Task to carry out:
Copy out exactly the stretch below, from the line with "Task: Choose the 财政局 department entry" through the line with "The image size is (464, 261).", both included; the pictures stay out.
=== Source material ===
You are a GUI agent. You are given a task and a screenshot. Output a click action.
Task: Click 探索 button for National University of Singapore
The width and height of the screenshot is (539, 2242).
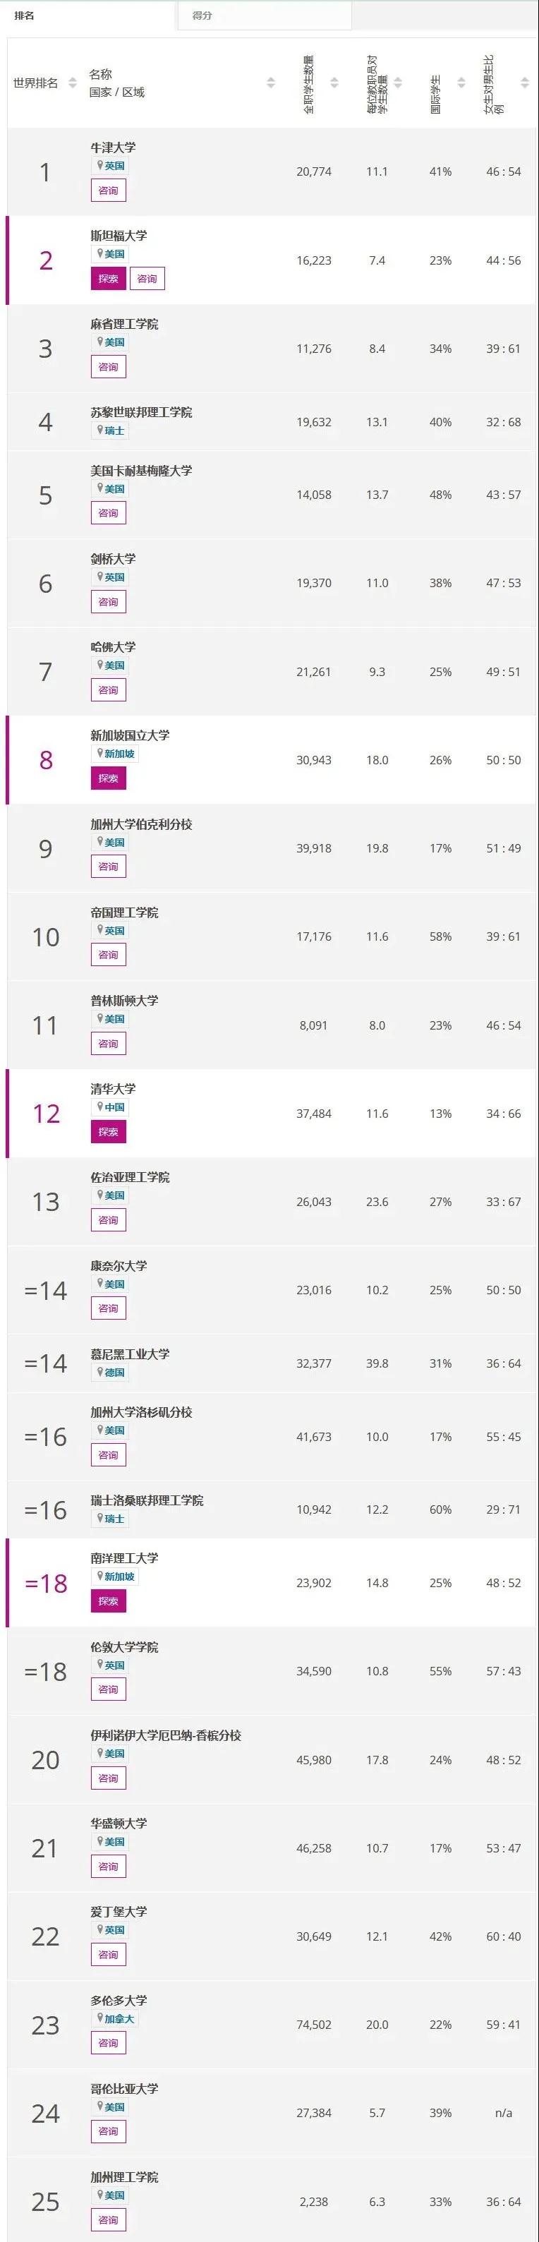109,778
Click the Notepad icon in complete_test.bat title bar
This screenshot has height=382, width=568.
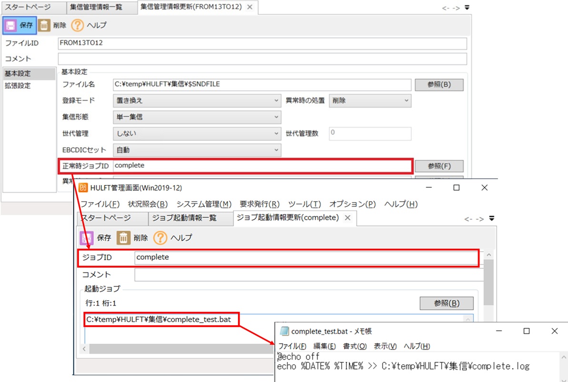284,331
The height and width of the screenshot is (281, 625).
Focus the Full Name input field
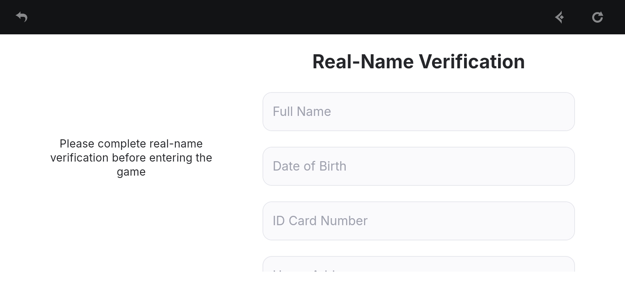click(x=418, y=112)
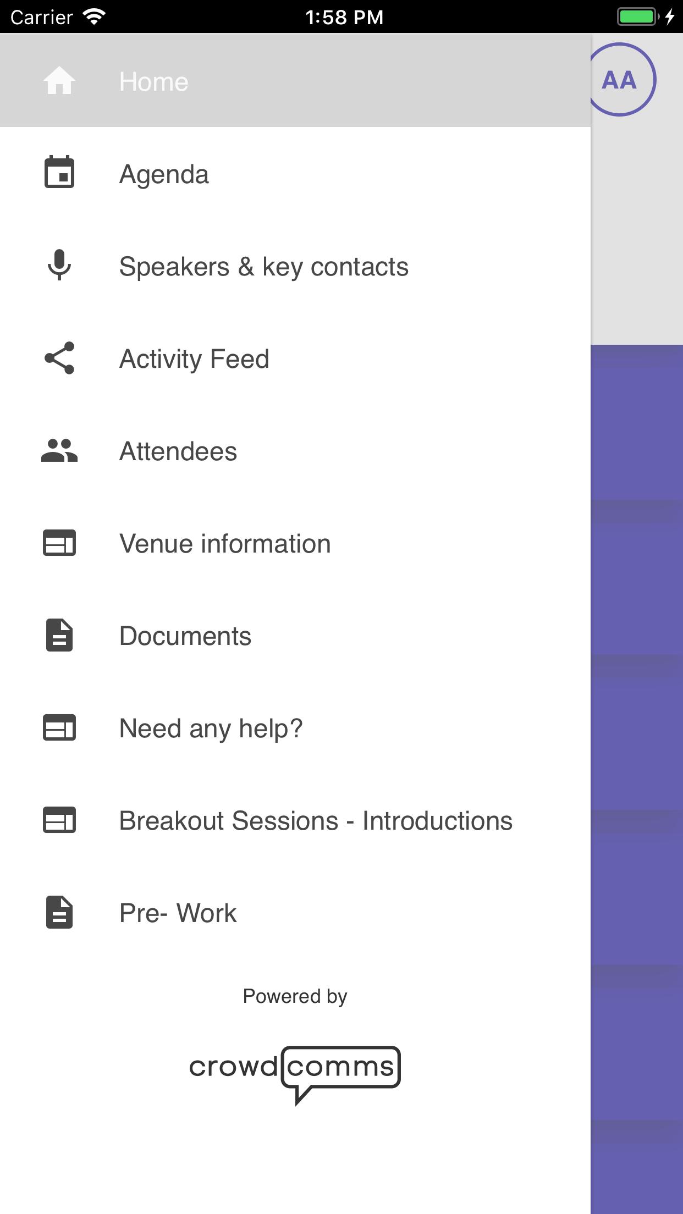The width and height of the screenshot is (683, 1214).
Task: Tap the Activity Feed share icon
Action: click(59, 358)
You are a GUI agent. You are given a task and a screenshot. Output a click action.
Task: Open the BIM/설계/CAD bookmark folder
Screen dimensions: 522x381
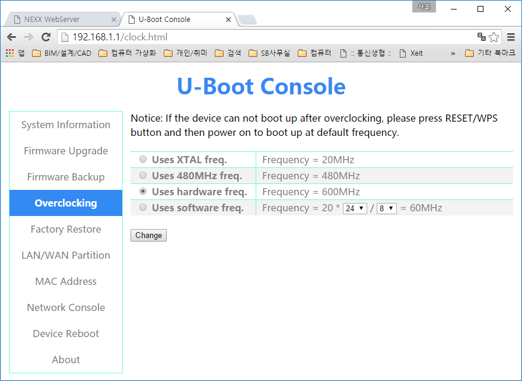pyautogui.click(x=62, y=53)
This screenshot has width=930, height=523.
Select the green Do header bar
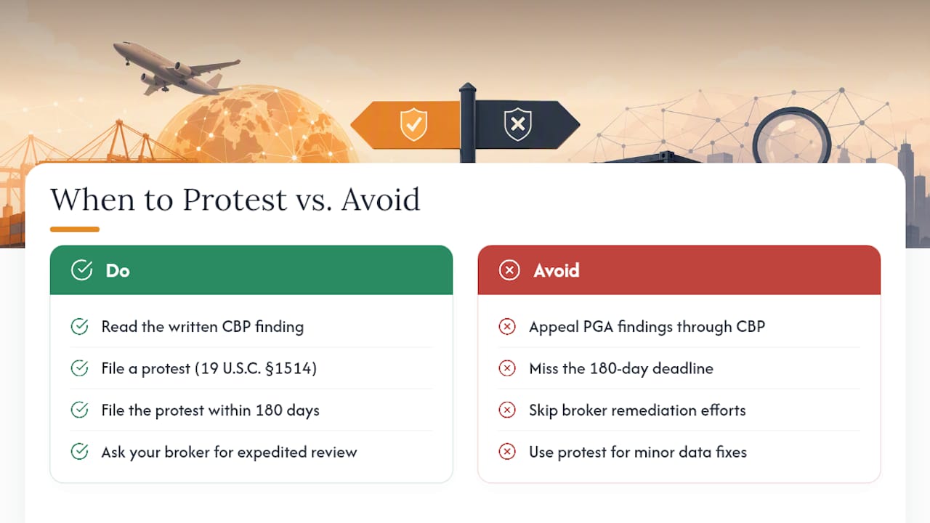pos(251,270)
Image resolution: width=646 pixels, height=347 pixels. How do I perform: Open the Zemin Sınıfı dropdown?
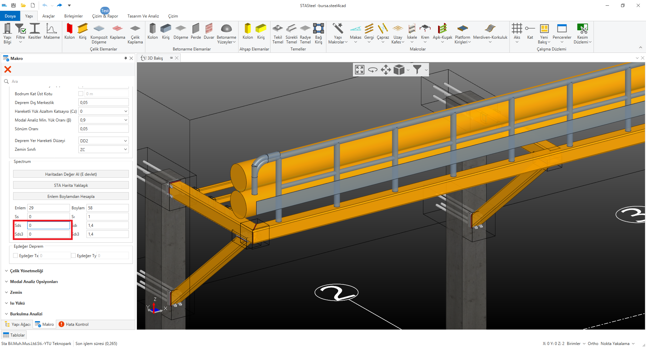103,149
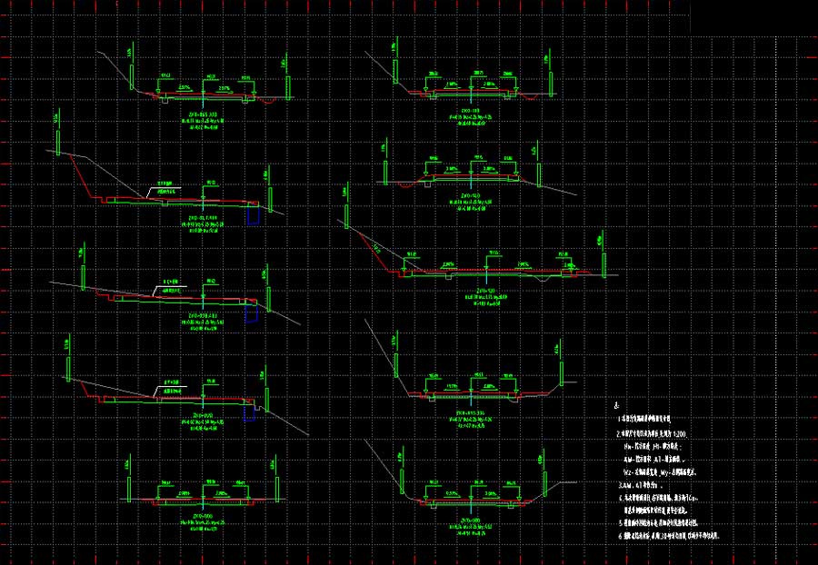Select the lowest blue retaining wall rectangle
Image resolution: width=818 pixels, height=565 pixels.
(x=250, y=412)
===
=== Source material ===
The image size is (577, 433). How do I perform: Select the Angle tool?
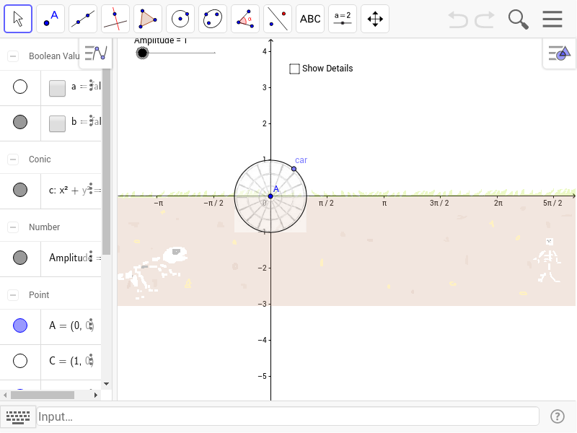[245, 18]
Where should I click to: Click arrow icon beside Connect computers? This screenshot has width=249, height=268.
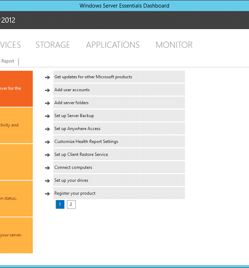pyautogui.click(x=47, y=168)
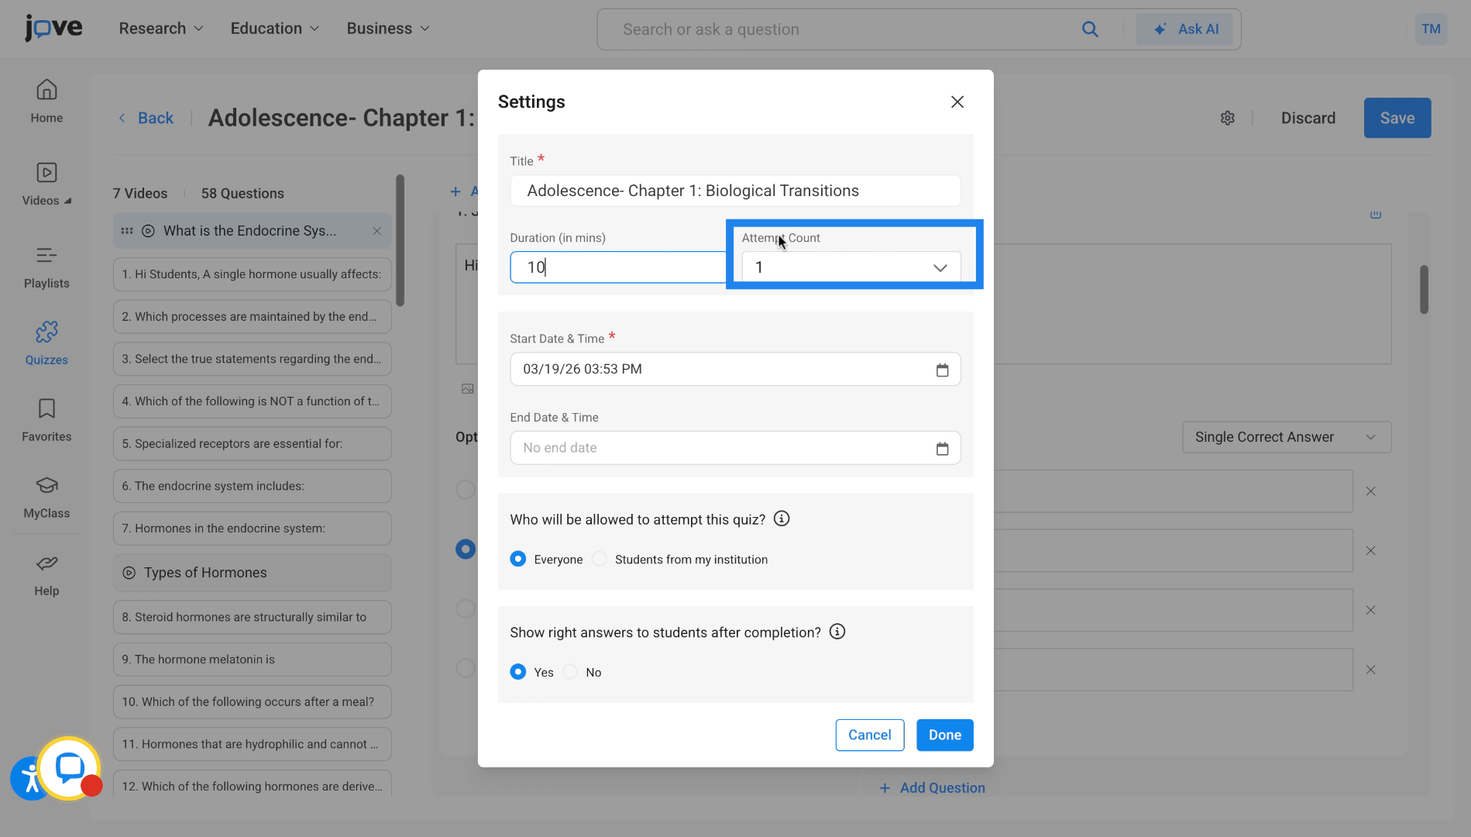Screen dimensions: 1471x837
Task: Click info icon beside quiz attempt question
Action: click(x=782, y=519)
===
=== Source material ===
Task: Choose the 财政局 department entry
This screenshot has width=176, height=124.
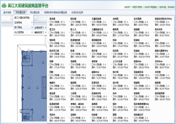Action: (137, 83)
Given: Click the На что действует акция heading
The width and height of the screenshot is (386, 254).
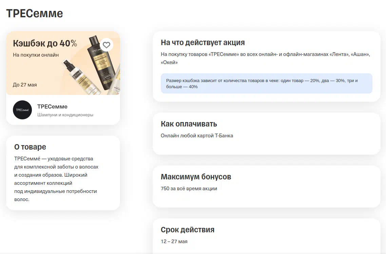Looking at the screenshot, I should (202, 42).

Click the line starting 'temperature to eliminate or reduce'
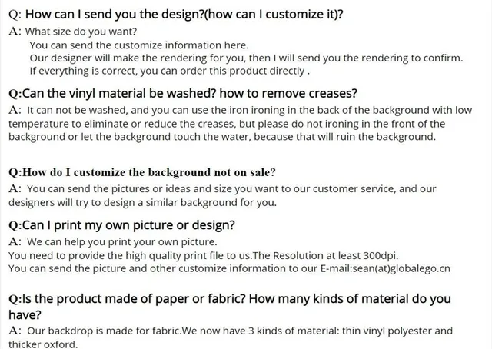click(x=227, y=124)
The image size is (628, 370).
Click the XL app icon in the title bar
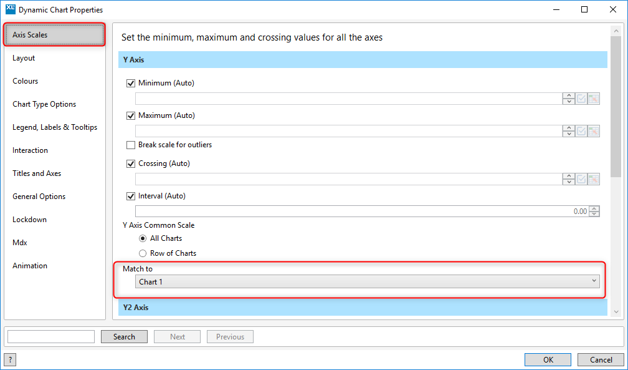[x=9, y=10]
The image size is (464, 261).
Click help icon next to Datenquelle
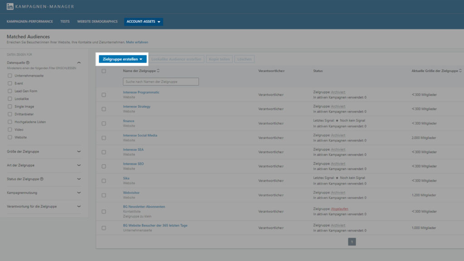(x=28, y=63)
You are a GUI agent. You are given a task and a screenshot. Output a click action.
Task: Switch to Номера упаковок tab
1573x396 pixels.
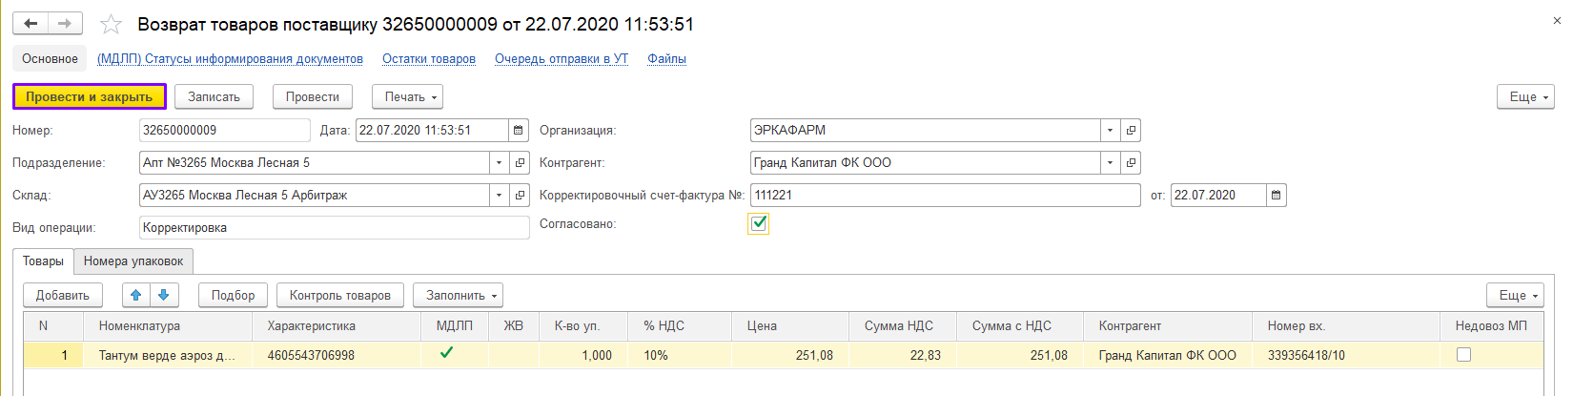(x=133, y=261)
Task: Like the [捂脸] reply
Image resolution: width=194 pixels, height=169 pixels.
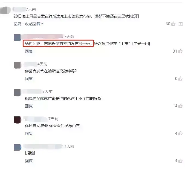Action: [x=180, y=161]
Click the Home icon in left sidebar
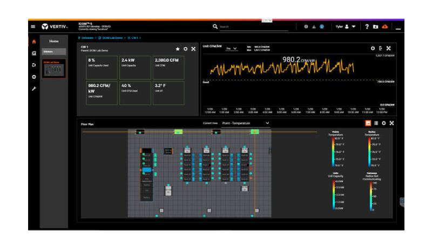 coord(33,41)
===
Response:
Task: Choose the 财政局 department entry
This screenshot has width=176, height=124.
Action: (137, 83)
Given: Click the На что действует акция heading
The width and height of the screenshot is (386, 254).
Looking at the screenshot, I should (202, 42).

Click the line starting 'temperature to eliminate or reduce'
click(x=227, y=124)
The image size is (628, 370).
Click the XL app icon in the title bar
[x=9, y=10]
The image size is (464, 261).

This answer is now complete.